Julian Lynch non è uno scaricatore di porto non è un golfista non è nemmeno un giocatore di basket professionista non è manco uno che in ascensore parla del tempo non è l’amico che ti da consigli non è Brad Pitt, non è un musicista.

Julian Lynch in arte Julian Lynch è probabilmente il sogno che fate prima di un intervento.
E se non farete mai un intervento, qualsiasi esso sia, Julian Lynch sarà uno di cui avrete sentito parlare.
Tra l’altro posso dire per certo che è anche un etnomusicologo e che sa suonare il sassofono o il clarinetto.

Lines è un disco che credo vada inserito nel cerchio della musica folk sperimentale; che è la musica sperimentale suonata con la chitarra acustica per intenderci, anche se ormai con “sperimentale” si intende, per la maggior parte dei casi, un genere musicale più che una vera propensione alla sperimentazione, ormai è un fatto assodato.
Infatti Julian Lynch non si smentisce e non ci fa sentire nulla che non sia già stato suonato negli ultimi 50 anni. Ma vabbè vabbè vabbè vabbè vabbè vabbè vabbè vabbè vabbè vabbè.
Vi posso anche dire che Lines è un disco che si apprezza al secondo ascolto e che è necessario dedicarcisi completamente, la minima distrazione potrebbe farvi odiare Julian a vita.
Ma se proprio vi piace ascoltare la musica con l’I Pod in giro per la vostra città, che dicendo vostra non intendo proprio che vi appartiene,  è consentito ascoltarlo mentre siete in autobus in treno o sulla metro, sdraiati in un parco cittadino, a passeggio per le strade.

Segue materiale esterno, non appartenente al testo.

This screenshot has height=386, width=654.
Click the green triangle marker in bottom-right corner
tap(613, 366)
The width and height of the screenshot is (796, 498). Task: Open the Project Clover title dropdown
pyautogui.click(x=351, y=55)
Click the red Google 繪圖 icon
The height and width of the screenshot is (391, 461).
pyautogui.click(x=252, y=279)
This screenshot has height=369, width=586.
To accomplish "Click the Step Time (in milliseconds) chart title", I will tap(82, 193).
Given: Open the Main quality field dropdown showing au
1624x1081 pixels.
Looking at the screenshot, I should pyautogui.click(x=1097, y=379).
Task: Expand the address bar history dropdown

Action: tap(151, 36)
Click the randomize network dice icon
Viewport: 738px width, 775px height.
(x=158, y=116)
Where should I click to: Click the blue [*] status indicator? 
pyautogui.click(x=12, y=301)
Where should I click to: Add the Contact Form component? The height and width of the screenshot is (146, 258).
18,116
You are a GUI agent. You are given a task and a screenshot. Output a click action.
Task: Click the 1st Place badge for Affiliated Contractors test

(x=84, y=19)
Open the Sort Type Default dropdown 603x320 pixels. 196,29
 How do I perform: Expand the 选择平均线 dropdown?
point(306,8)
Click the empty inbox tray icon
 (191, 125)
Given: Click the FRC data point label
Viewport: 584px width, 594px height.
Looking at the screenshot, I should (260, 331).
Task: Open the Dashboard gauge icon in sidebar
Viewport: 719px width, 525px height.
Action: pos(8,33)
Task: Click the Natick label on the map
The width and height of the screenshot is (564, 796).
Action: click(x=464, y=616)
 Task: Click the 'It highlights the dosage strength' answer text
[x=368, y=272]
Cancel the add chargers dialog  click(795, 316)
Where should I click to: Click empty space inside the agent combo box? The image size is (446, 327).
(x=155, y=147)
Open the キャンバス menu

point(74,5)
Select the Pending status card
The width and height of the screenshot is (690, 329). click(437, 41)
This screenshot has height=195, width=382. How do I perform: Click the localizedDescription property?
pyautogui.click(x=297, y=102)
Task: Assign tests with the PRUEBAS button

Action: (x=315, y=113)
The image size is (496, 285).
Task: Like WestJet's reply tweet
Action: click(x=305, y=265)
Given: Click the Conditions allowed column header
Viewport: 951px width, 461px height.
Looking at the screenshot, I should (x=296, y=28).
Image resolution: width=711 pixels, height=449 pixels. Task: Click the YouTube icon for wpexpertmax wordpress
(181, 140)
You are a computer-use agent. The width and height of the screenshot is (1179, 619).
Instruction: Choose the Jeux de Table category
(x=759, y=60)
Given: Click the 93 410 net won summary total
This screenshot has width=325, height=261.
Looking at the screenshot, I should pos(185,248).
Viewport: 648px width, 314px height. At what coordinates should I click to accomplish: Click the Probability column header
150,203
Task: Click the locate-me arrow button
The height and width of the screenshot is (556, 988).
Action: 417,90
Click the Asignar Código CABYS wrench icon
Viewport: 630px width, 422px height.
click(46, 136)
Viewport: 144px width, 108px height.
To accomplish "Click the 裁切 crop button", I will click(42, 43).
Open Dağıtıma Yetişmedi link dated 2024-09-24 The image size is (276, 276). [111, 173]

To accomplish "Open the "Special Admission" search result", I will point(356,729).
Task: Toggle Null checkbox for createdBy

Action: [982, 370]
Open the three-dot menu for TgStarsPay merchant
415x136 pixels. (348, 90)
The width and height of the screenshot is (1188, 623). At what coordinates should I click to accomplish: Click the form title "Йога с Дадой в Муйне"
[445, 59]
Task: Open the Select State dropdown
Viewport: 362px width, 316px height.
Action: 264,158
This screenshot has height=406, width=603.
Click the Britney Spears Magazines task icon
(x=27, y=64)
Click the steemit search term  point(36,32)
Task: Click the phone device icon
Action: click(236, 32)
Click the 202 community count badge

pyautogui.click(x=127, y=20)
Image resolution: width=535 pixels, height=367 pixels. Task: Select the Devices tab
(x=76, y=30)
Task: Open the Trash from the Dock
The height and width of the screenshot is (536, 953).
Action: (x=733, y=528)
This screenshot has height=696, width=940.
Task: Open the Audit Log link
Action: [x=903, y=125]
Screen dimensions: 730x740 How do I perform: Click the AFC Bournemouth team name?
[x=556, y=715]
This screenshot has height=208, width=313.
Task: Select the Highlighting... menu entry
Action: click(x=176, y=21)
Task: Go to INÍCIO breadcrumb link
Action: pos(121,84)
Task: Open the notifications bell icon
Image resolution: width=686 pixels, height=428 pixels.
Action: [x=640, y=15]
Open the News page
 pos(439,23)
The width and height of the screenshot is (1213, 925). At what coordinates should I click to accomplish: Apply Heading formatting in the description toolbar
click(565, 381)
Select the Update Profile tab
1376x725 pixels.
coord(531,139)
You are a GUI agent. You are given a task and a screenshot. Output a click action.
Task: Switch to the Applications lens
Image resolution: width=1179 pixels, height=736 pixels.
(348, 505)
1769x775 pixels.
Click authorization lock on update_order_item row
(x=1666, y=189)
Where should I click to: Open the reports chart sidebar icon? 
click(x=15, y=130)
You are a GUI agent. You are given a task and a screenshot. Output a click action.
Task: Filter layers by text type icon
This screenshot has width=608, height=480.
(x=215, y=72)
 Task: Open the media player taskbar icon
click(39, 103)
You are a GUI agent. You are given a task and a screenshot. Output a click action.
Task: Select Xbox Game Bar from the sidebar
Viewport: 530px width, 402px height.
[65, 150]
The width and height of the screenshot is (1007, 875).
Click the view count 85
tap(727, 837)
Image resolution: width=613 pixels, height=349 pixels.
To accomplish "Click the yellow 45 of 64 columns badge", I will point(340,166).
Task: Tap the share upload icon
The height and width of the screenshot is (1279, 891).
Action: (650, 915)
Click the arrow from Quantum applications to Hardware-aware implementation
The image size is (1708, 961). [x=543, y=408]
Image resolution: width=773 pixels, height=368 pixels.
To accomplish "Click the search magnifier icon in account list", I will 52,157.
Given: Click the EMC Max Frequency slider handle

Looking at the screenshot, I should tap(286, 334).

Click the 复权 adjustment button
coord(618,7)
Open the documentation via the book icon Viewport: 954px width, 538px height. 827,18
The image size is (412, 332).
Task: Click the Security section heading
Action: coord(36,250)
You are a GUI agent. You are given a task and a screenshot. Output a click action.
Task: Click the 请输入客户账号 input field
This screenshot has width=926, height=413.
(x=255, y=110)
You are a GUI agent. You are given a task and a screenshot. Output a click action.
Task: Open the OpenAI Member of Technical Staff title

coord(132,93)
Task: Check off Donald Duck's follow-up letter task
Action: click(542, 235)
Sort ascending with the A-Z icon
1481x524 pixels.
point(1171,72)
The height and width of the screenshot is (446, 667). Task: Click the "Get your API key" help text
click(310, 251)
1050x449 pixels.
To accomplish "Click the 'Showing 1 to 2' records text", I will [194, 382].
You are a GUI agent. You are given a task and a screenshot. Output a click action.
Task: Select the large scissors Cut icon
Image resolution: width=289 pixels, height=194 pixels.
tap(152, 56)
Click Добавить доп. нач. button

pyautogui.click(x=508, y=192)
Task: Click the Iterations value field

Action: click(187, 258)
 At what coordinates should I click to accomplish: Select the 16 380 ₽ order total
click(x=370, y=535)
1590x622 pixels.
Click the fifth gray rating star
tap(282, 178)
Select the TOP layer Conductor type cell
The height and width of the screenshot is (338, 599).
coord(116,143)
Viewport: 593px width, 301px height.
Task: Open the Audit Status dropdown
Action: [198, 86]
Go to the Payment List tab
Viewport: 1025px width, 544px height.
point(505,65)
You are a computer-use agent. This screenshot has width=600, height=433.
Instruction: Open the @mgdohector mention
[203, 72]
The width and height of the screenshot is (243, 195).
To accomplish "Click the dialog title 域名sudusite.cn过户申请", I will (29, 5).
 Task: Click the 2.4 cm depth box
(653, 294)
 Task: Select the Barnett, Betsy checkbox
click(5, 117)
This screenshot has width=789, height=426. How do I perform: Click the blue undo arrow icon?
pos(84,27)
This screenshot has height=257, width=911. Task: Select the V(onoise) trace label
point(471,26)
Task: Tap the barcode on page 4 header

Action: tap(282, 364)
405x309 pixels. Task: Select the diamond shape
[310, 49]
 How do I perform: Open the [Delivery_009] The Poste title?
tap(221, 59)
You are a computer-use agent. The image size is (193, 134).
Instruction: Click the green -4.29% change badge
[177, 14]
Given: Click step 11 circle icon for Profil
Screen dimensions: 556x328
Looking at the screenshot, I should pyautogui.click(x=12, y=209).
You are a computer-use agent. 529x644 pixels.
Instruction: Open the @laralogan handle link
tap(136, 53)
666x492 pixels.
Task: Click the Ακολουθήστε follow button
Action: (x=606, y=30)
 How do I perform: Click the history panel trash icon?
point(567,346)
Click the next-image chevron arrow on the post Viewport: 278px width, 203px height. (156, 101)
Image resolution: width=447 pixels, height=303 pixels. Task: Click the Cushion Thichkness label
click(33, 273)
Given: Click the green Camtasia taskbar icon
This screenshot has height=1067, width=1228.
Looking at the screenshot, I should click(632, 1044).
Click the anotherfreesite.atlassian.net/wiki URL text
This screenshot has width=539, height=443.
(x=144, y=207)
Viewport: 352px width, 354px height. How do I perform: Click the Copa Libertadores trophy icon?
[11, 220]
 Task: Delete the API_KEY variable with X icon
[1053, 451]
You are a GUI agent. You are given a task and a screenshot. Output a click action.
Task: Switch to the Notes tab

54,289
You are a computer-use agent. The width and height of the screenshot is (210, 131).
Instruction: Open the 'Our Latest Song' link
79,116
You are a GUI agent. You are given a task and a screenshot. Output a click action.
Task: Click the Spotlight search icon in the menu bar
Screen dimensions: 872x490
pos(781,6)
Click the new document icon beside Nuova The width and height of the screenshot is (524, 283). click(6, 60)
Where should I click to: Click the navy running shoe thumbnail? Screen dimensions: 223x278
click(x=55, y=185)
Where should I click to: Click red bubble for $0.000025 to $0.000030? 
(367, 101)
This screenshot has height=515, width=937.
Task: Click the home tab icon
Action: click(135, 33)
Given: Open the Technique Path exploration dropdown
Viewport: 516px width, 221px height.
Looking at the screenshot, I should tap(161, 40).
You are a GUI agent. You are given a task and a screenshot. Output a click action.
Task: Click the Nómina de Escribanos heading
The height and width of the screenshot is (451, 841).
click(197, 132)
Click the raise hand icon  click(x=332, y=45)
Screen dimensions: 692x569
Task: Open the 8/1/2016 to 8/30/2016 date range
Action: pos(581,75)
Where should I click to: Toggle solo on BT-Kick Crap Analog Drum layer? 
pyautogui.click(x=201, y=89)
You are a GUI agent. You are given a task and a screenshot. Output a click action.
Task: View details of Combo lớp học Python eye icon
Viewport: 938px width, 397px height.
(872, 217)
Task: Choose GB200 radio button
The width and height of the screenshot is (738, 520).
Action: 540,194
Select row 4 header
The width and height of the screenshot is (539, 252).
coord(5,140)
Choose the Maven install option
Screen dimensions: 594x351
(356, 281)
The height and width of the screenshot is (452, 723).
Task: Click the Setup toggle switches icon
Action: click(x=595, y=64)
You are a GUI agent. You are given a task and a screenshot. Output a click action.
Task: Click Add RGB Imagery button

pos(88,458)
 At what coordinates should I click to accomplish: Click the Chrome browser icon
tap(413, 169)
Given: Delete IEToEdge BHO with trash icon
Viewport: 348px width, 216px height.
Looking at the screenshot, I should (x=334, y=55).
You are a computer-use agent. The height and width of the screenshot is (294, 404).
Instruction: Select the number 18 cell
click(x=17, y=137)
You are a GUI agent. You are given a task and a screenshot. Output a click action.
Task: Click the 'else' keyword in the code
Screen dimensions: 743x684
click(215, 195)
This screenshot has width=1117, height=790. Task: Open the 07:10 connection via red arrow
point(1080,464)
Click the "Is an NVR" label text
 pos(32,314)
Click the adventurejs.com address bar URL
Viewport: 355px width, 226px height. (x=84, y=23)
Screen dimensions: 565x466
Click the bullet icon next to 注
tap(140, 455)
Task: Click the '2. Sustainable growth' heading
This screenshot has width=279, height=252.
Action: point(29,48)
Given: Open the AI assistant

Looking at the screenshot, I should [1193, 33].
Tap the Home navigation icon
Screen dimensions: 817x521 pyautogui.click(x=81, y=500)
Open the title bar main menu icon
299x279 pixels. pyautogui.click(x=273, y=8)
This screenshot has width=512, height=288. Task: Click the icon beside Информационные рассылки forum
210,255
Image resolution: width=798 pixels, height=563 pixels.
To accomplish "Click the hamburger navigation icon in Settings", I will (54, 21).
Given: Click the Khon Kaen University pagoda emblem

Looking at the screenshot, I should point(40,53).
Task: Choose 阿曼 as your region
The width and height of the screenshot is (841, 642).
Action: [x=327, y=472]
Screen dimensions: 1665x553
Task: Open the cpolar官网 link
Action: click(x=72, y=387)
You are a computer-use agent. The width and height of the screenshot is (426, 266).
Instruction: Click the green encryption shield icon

Sulla frase della vostra città che non vi appartiene ho cambiato idea, in realtà la nostra città ci appartiene sì.
Le cose belle di questo disco sono: quelle specie di organetti probabilmente gonfiati ad aria, le parole che non si capiscono, l’inizio del cd con dissonanze facili, le canzoni che cominciano e poi finiscono diversamente, le canzoni con lo stesso giro d’accordi per tutto il tempo e qualcos’altro.